BEGIN

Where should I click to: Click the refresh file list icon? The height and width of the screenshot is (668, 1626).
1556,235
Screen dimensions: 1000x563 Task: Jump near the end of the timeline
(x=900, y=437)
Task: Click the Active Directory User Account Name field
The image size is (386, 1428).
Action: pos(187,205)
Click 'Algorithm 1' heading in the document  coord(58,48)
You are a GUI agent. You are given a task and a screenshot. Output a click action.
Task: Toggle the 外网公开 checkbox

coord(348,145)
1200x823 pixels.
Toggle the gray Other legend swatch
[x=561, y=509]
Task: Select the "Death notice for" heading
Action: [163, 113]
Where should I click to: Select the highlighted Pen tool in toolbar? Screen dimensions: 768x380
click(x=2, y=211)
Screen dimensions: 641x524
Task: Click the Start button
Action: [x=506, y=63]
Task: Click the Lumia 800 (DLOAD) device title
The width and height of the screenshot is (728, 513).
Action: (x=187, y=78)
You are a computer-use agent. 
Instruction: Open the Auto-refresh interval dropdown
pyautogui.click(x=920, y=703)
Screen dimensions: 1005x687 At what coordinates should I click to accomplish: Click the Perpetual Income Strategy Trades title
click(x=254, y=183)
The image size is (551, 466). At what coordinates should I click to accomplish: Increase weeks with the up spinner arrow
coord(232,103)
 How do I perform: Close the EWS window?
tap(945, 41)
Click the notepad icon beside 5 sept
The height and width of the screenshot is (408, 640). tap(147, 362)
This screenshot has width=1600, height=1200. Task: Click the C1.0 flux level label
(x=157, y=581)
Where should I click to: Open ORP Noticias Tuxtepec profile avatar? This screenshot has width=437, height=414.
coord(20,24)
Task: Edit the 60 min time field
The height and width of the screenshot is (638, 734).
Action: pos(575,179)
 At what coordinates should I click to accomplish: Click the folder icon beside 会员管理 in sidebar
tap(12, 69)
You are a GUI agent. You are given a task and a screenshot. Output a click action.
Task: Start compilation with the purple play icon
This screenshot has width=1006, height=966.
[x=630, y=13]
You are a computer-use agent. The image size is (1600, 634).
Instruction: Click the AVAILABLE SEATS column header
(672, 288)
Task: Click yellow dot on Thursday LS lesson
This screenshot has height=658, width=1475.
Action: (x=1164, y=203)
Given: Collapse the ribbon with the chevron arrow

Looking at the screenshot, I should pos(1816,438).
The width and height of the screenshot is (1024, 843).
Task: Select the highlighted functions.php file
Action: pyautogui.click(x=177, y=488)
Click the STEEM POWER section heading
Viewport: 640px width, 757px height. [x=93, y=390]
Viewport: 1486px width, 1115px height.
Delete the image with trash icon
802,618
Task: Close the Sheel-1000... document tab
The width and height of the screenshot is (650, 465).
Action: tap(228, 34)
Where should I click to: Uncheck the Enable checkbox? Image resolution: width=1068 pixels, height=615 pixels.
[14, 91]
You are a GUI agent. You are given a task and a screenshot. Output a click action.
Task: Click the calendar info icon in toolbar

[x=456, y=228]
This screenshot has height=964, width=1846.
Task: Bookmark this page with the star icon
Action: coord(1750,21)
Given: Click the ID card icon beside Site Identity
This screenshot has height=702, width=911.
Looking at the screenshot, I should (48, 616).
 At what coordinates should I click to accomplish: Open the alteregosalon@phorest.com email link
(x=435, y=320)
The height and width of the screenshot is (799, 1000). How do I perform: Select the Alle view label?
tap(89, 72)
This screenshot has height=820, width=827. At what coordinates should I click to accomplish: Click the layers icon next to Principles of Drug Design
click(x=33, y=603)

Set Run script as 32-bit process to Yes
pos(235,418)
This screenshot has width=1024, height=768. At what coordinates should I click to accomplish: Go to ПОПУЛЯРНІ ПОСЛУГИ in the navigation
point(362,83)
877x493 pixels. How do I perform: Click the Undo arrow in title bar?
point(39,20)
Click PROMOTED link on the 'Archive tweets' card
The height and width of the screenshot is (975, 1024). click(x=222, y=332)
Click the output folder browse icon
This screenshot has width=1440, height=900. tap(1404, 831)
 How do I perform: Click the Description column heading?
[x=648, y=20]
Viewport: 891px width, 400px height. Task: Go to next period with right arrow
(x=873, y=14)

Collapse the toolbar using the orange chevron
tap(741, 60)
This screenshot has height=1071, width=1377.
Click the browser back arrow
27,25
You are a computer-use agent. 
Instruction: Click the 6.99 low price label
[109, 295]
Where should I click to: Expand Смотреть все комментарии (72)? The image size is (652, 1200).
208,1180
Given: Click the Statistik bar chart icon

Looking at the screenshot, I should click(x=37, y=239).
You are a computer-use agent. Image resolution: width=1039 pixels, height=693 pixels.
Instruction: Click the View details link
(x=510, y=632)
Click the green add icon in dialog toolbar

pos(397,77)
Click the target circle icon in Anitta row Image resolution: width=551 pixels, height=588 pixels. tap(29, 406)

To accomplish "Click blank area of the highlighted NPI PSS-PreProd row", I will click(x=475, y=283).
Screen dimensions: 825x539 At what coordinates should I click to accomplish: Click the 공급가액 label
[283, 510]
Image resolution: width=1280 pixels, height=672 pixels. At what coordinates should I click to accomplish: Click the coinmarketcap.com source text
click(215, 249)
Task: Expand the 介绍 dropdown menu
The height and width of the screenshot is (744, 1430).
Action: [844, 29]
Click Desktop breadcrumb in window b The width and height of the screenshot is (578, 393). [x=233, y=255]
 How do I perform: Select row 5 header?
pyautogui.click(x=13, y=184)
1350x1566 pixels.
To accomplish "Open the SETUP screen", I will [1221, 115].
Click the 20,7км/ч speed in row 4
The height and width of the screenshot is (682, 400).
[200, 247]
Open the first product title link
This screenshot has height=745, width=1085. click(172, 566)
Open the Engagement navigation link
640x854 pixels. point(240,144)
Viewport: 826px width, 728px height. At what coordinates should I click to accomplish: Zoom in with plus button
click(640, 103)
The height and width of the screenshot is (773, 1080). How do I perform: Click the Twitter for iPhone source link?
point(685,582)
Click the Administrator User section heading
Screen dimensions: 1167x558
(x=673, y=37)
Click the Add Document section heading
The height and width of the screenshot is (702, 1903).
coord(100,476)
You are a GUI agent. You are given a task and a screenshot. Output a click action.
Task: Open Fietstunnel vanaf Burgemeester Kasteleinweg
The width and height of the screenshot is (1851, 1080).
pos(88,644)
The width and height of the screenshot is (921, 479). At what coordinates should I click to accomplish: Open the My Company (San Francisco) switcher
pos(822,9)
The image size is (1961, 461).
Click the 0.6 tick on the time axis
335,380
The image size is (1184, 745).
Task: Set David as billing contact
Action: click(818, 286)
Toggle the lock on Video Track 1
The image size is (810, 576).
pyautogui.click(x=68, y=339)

END

◆ Required work: Each record above is to be reproduced verbatim.

◆ Exercise output:
Where should I click to: Click the refresh file list icon? The height and width of the screenshot is (668, 1626).
1556,235
Screen dimensions: 1000x563 Task: Jump near the end of the timeline
(x=900, y=437)
Task: Click the Active Directory User Account Name field
The image size is (386, 1428).
Action: pos(187,205)
Click 'Algorithm 1' heading in the document  coord(58,48)
You are a GUI agent. You are given a task and a screenshot. Output a click action.
Task: Toggle the 外网公开 checkbox

coord(348,145)
1200x823 pixels.
Toggle the gray Other legend swatch
[x=561, y=509]
Task: Select the "Death notice for" heading
Action: [163, 113]
Where should I click to: Select the highlighted Pen tool in toolbar? Screen dimensions: 768x380
click(x=2, y=211)
Screen dimensions: 641x524
Task: Click the Start button
Action: [x=506, y=63]
Task: Click the Lumia 800 (DLOAD) device title
The width and height of the screenshot is (728, 513).
Action: (x=187, y=78)
You are a computer-use agent. 
Instruction: Open the Auto-refresh interval dropdown
pyautogui.click(x=920, y=703)
Screen dimensions: 1005x687 At what coordinates should I click to accomplish: Click the Perpetual Income Strategy Trades title
click(x=254, y=183)
The image size is (551, 466). At what coordinates should I click to accomplish: Increase weeks with the up spinner arrow
coord(232,103)
 How do I perform: Close the EWS window?
tap(945, 41)
Click the notepad icon beside 5 sept
The height and width of the screenshot is (408, 640). tap(147, 362)
This screenshot has width=1600, height=1200. Task: Click the C1.0 flux level label
(x=157, y=581)
Where should I click to: Open ORP Noticias Tuxtepec profile avatar? This screenshot has width=437, height=414.
coord(20,24)
Task: Edit the 60 min time field
The height and width of the screenshot is (638, 734).
Action: pos(575,179)
 At what coordinates should I click to accomplish: Click the folder icon beside 会员管理 in sidebar
tap(12, 69)
You are a GUI agent. You are given a task and a screenshot. Output a click action.
Task: Start compilation with the purple play icon
This screenshot has width=1006, height=966.
[x=630, y=13]
You are a computer-use agent. The image size is (1600, 634).
Instruction: Click the AVAILABLE SEATS column header
(672, 288)
Task: Click yellow dot on Thursday LS lesson
This screenshot has height=658, width=1475.
Action: (x=1164, y=203)
Given: Collapse the ribbon with the chevron arrow

Looking at the screenshot, I should pos(1816,438).
The width and height of the screenshot is (1024, 843).
Task: Select the highlighted functions.php file
Action: pyautogui.click(x=177, y=488)
Click the STEEM POWER section heading
Viewport: 640px width, 757px height. [x=93, y=390]
Viewport: 1486px width, 1115px height.
Delete the image with trash icon
802,618
Task: Close the Sheel-1000... document tab
The width and height of the screenshot is (650, 465).
Action: tap(228, 34)
Where should I click to: Uncheck the Enable checkbox? Image resolution: width=1068 pixels, height=615 pixels.
[14, 91]
You are a GUI agent. You are given a task and a screenshot. Output a click action.
Task: Click the calendar info icon in toolbar

[x=456, y=228]
This screenshot has height=964, width=1846.
Task: Bookmark this page with the star icon
Action: coord(1750,21)
Given: Click the ID card icon beside Site Identity
This screenshot has height=702, width=911.
Looking at the screenshot, I should (48, 616).
 At what coordinates should I click to accomplish: Open the alteregosalon@phorest.com email link
(x=435, y=320)
The height and width of the screenshot is (799, 1000). How do I perform: Select the Alle view label?
tap(89, 72)
This screenshot has height=820, width=827. At what coordinates should I click to accomplish: Click the layers icon next to Principles of Drug Design
click(x=33, y=603)

Set Run script as 32-bit process to Yes
pos(235,418)
This screenshot has width=1024, height=768. At what coordinates should I click to accomplish: Go to ПОПУЛЯРНІ ПОСЛУГИ in the navigation
point(362,83)
877x493 pixels. How do I perform: Click the Undo arrow in title bar?
point(39,20)
Click PROMOTED link on the 'Archive tweets' card
The height and width of the screenshot is (975, 1024). click(x=222, y=332)
Click the output folder browse icon
This screenshot has width=1440, height=900. tap(1404, 831)
 How do I perform: Click the Description column heading?
[x=648, y=20]
Viewport: 891px width, 400px height. Task: Go to next period with right arrow
(x=873, y=14)

Collapse the toolbar using the orange chevron
tap(741, 60)
This screenshot has height=1071, width=1377.
Click the browser back arrow
27,25
You are a computer-use agent. 
Instruction: Click the 6.99 low price label
[109, 295]
Where should I click to: Expand Смотреть все комментарии (72)? The image size is (652, 1200).
208,1180
Given: Click the Statistik bar chart icon

Looking at the screenshot, I should click(x=37, y=239).
You are a computer-use agent. Image resolution: width=1039 pixels, height=693 pixels.
Instruction: Click the View details link
(x=510, y=632)
Click the green add icon in dialog toolbar

pos(397,77)
Click the target circle icon in Anitta row Image resolution: width=551 pixels, height=588 pixels. tap(29, 406)

To accomplish "Click blank area of the highlighted NPI PSS-PreProd row", I will click(x=475, y=283).
Screen dimensions: 825x539 At what coordinates should I click to accomplish: Click the 공급가액 label
[283, 510]
Image resolution: width=1280 pixels, height=672 pixels. At what coordinates should I click to accomplish: Click the coinmarketcap.com source text
click(215, 249)
Task: Expand the 介绍 dropdown menu
The height and width of the screenshot is (744, 1430).
Action: [844, 29]
Click Desktop breadcrumb in window b The width and height of the screenshot is (578, 393). [x=233, y=255]
 How do I perform: Select row 5 header?
pyautogui.click(x=13, y=184)
1350x1566 pixels.
To accomplish "Open the SETUP screen", I will [1221, 115].
Click the 20,7км/ч speed in row 4
The height and width of the screenshot is (682, 400).
[200, 247]
Open the first product title link
This screenshot has height=745, width=1085. click(172, 566)
Open the Engagement navigation link
640x854 pixels. point(240,144)
Viewport: 826px width, 728px height. At what coordinates should I click to accomplish: Zoom in with plus button
click(640, 103)
The height and width of the screenshot is (773, 1080). How do I perform: Click the Twitter for iPhone source link?
point(685,582)
Click the Administrator User section heading
Screen dimensions: 1167x558
(x=673, y=37)
Click the Add Document section heading
The height and width of the screenshot is (702, 1903).
coord(100,476)
You are a GUI agent. You are given a task and a screenshot. Output a click action.
Task: Open Fietstunnel vanaf Burgemeester Kasteleinweg
The width and height of the screenshot is (1851, 1080).
pos(88,644)
The width and height of the screenshot is (921, 479). At what coordinates should I click to accomplish: Open the My Company (San Francisco) switcher
pos(822,9)
The image size is (1961, 461).
Click the 0.6 tick on the time axis
335,380
The image size is (1184, 745).
Task: Set David as billing contact
Action: click(818, 286)
Toggle the lock on Video Track 1
The image size is (810, 576).
pyautogui.click(x=68, y=339)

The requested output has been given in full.